However, any material deemed politically sensitive would be blocked outright, in line with the Chinese government’s strict online censorship and surveillance rules. Search terms such as ‘human rights’ and even ‘Nobel Prize’ would be banned, as would phrases arising from topics such as ‘democracy’, ‘religion’, ‘peaceful protest’ etc. People using Google in China would also be blocked from accessing banned websites, such as Wikipedia and Facebook.

The China-specific search engine is also believed to link Chinese users’ search records to their smartphone numbers. This search history information would then be shared with a Chinese partner company, meaning that the security agencies, who actively target activists and critics of the government, would be able to access the data.

The Dragonfly project has attracted fierce criticism from people both inside and outside Google, many of whom are hugely disappointed at the apparent diminishing of Google’s corporate values, raising concerns about the long-term consequences of technology companies cooperating with authoritarian governments. Amnesty International held “day of action” demonstrations outside Google offices around the world to further amplify the issue, with street gatherings held outside Google offices in the US, UK, Australia, Canada, Germany, Hong Kong, the Netherlands and Spain, where a giant inflatable dragonfly took to the sky.

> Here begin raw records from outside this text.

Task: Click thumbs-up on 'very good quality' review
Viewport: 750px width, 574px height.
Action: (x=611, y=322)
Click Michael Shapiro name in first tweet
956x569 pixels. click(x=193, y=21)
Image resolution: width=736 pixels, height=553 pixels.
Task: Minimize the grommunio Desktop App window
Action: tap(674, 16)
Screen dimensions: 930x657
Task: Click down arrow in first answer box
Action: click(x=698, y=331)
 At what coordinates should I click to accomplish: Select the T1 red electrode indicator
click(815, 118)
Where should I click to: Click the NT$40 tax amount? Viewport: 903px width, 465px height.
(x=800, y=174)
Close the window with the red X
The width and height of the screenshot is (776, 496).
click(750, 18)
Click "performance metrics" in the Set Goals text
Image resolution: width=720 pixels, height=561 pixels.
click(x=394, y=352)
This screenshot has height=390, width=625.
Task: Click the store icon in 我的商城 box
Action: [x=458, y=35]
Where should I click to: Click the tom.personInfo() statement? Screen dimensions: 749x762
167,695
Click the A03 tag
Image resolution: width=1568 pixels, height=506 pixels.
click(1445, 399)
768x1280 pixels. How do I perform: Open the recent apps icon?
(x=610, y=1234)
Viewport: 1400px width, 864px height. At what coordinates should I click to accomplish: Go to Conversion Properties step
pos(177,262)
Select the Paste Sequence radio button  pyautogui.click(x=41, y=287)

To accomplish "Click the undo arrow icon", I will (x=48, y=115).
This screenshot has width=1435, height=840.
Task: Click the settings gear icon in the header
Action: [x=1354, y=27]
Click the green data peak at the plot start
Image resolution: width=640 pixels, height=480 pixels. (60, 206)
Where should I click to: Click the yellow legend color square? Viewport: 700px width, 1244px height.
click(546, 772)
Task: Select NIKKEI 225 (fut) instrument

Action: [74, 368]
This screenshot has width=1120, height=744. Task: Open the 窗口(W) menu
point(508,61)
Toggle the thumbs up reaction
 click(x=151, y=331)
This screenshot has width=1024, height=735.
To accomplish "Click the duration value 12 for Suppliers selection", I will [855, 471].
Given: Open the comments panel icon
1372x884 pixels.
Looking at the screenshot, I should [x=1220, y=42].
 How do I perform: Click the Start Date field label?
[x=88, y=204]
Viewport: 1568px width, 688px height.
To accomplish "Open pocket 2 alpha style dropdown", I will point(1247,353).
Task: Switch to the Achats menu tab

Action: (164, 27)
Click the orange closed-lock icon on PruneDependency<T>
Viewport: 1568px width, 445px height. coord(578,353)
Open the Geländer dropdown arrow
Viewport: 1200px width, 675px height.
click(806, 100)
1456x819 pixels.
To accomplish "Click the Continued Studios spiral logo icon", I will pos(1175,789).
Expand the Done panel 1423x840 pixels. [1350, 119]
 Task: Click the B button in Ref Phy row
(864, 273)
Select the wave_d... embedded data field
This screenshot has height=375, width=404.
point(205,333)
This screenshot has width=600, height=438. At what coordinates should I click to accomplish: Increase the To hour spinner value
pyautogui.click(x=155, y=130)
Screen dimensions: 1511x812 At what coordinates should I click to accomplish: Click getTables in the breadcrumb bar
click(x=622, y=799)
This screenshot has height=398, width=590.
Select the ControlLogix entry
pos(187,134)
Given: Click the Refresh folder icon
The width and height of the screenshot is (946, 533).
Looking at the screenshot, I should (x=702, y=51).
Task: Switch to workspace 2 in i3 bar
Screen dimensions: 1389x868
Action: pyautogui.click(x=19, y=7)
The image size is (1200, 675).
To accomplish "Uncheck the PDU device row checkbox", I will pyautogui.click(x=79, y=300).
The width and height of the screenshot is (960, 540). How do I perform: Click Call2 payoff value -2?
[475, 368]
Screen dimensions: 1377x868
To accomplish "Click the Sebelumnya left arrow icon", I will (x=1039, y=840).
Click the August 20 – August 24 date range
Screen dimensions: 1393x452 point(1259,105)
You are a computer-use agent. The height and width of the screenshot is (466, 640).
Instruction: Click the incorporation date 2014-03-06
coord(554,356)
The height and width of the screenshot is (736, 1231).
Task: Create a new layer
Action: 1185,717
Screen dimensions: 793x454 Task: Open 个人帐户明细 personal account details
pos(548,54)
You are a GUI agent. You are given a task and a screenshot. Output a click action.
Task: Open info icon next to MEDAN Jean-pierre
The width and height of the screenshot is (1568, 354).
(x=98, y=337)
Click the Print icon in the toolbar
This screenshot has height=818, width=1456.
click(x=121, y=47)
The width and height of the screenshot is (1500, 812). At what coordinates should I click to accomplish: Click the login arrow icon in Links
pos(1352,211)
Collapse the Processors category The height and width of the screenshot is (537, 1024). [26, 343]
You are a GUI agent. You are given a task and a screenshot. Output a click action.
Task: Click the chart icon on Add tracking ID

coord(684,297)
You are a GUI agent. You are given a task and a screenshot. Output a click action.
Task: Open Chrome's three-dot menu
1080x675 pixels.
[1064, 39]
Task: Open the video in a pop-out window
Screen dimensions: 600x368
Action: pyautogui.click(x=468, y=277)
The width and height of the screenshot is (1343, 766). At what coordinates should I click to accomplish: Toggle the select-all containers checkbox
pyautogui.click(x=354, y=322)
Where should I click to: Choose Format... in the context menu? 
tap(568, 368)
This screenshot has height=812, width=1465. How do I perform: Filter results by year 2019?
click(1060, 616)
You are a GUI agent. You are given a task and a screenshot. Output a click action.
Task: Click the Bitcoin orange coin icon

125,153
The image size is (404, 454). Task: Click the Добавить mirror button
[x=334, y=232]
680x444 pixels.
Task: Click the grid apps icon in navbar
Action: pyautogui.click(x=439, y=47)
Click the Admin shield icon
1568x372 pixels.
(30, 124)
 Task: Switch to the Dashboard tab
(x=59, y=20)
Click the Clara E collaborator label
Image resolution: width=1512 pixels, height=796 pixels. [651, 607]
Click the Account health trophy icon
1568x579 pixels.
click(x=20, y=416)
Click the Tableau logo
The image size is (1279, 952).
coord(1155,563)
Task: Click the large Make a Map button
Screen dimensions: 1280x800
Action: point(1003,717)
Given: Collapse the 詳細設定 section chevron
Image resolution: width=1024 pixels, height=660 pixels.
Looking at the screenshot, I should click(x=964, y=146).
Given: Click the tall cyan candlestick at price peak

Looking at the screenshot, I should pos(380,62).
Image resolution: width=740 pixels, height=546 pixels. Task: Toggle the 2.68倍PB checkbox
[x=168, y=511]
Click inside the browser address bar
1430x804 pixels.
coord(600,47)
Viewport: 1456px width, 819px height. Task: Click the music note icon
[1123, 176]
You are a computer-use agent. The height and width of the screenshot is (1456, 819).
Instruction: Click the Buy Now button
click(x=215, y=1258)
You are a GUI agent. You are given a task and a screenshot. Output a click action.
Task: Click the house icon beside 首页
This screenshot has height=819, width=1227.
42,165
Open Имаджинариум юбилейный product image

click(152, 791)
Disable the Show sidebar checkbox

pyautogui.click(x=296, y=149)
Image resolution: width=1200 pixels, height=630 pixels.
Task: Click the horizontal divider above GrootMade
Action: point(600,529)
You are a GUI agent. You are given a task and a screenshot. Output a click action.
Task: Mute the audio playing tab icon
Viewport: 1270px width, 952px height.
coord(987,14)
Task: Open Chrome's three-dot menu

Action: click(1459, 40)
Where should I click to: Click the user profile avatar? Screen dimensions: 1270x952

In the open letter and petition, published online at Medium, the Google employees wrote: “Our opposition to Dragonfly is not about China: we object to technologies that aid the powerful in oppressing the vulnerable, wherever they may be. The Chinese government certainly isn’t alone in its readiness to stifle freedom of expression and to use surveillance to repress dissent. Dragonfly in China would establish a dangerous precedent at a volatile political moment, one that would make it harder for Google to deny other countries similar concessions.”

Last month, Pichai told a group of six US senators that a censored Chinese search engine could provide “broad benefits inside and outside of China”, although he refused to answer any further questions. He claimed this was because it was unclear whether or not Google “would or could release a search service” in China.

Speaking to Wired in October, Pichai said, “I think it’s important for us - given how important the market is, and how many users there are - we feel obliged to think hard about this problem and take a long-term view.”

In 2010, Google publicly promised that it would never support China’s internet censorship and withdrew its products from China. The search engine has been absent from the country since that time.

This decision was referred to in the employee’s online letter, which said: “Many of us accepted employment at Google with the company’s values in mind, including its previous position on Chinese censorship and surveillance, and an understanding that Google was a company willing to place its values above its profits.”

“The Chinese government is openly expanding its surveillance powers and tools of population control,” the letter continued.

“Google is too powerful not to be held accountable. We deserve to know what we’re building and we deserve a say in these significant decisions.”

The issue of fading ethics and values in pursuit of profit has been dogging Google for months now. A dozen Google employees quit their jobs over a secretive military drone project, while over 3,000 workers signed a letter demanding that Pichai cancel Google’s military contracts. Thousands of workers worldwide also staged a mass walkout in protest at Google’s feeble handling of executives accused of sexual misconduct.